Faisal menilai bahwa regulasi tersebut sangat berbahaya, lantaran aturan tersebut hanya akan menguntungkan para pengusaha. Sebaliknya, kaum buruh tidak pernah dilibatkan dalam pembahasan regulasi tersebut yang boleh dibilang tertutup.
"Sangat berbahaya (omnibus law ini), tidak ada kepentingan buruh yang terwakili dalam proses pembuatannya, tidak ada kepentingan daerah," kata Faisal di Jakarta, Rabu (18/12). "Kemudian tren pembahasannya tertutup tidak lewat pengujian akademis."
Menurut Faisal, rasa percaya diri pemerintah dalam menyusun omnibus law tanpa melibatkan banyak pihak disebabkan lantaran 74 persen anggota dewan berasal dari partai pendukung pemerintah. Dan lagi, Prabowo Subianto dari partai Gerindra yang merupakan rival politik Jokowi saat Pilpres pun diketahui juga sudah merapat ke pemerintah.
"Jangan terjadi perselingkuhan antara negara, pemerintah pusat, dengan pengusaha," tegas Faisal. "Ini yang bahas Kadin, Apindo dan pemerintah saja, buruhnya tidak.

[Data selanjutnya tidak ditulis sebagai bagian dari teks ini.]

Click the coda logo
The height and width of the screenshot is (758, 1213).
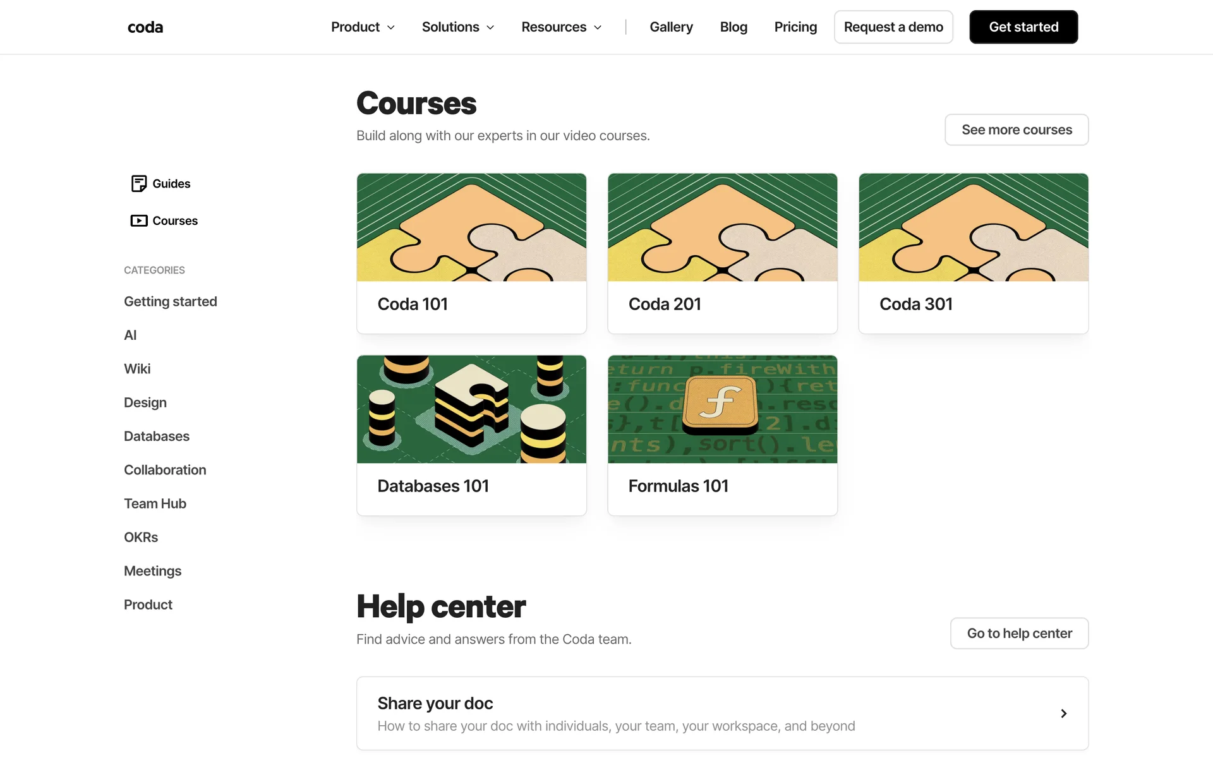click(x=145, y=27)
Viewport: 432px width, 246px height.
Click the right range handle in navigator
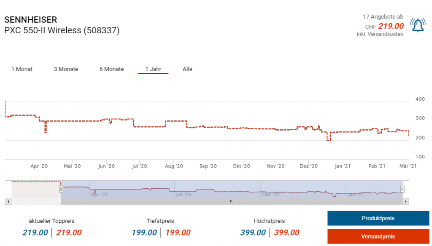402,189
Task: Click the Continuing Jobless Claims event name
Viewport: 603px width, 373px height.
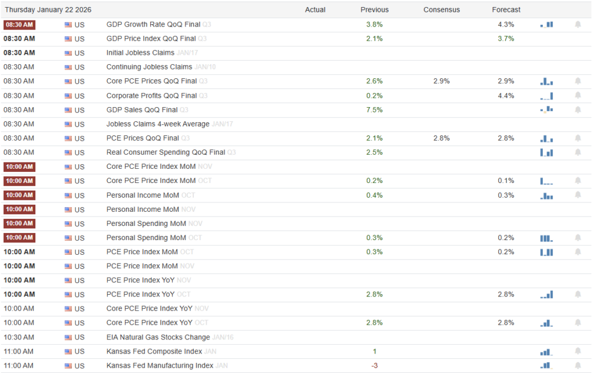Action: click(149, 67)
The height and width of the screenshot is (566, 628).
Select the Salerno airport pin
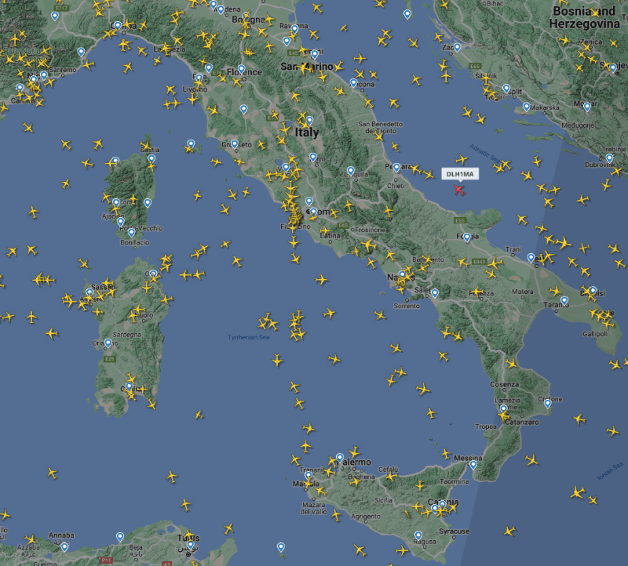click(x=435, y=293)
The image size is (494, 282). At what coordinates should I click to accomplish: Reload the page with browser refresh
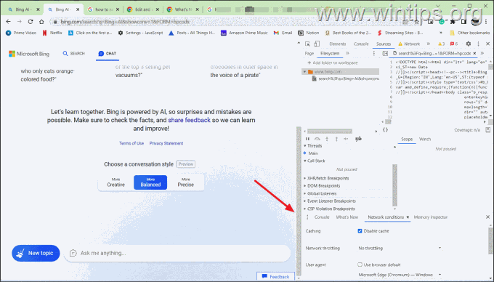[31, 22]
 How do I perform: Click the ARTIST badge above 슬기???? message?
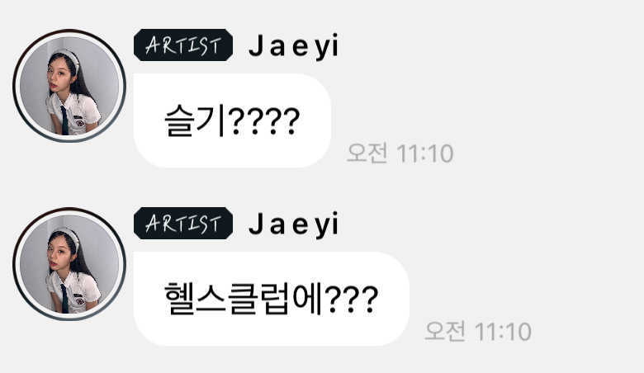pos(183,45)
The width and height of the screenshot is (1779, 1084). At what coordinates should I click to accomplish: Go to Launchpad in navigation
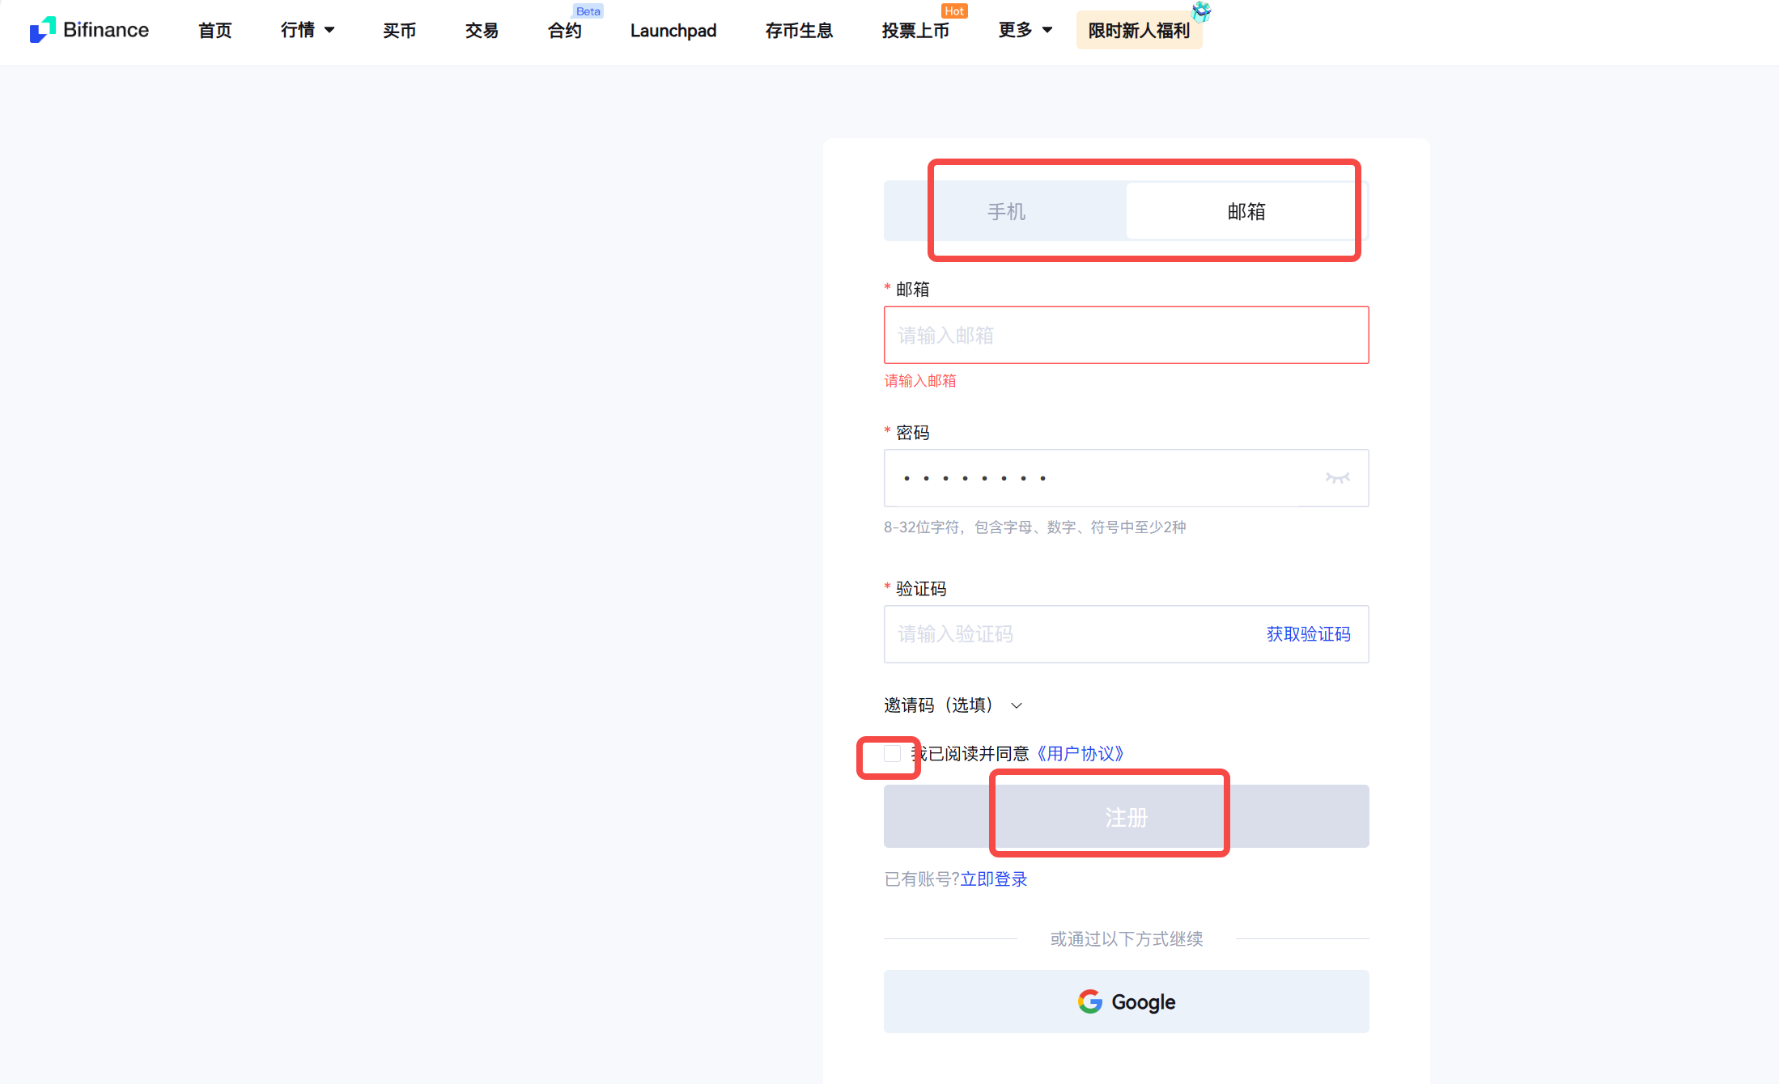click(x=673, y=30)
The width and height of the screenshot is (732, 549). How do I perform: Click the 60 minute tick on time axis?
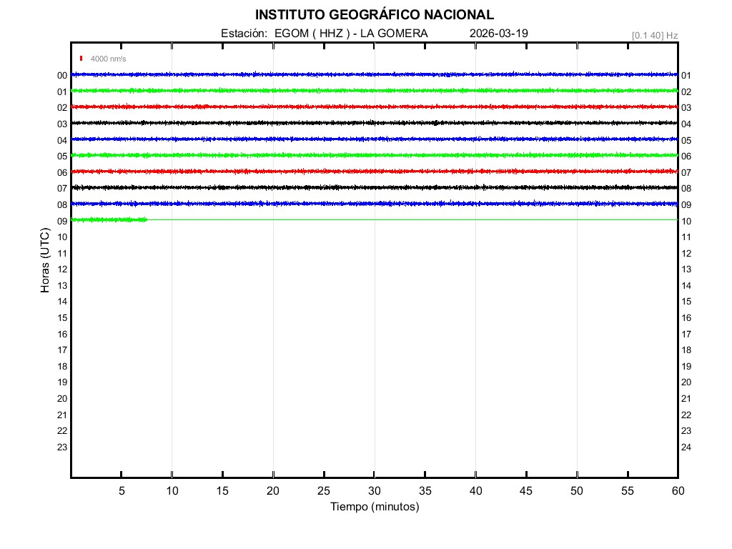pyautogui.click(x=677, y=491)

Riak riaknya sudah ada di bawah. Apapun sampah yang dikasih ke DPR pasti disetujui."
Lebih jauh, ia pun mempertanyakan tujuan dari adanya omnibus law tersebut. Ia menyinggung pernyataan pemerintah selama ini yang selalu menyebut bahwa kondisi perekonomian RI masih stabil. Hal itu ditunjukkan dengan jumlah pengangguran yang disebut-sebut mengalami penurunan.
Faisal tidak ingin jika nantinya masyarakat justru berpikir bahwa pemerintah cenderung lebih berpihak pada pengusaha. "Menurut saya nanti semua orang kaget oh pengusaha saja yang dikasih, pajak diturunkan semua diturunkan, insentif dikasih, dikasih super deductable tax, segala macam, kemudian UMP enggak pakai rumus lama," tuturnya.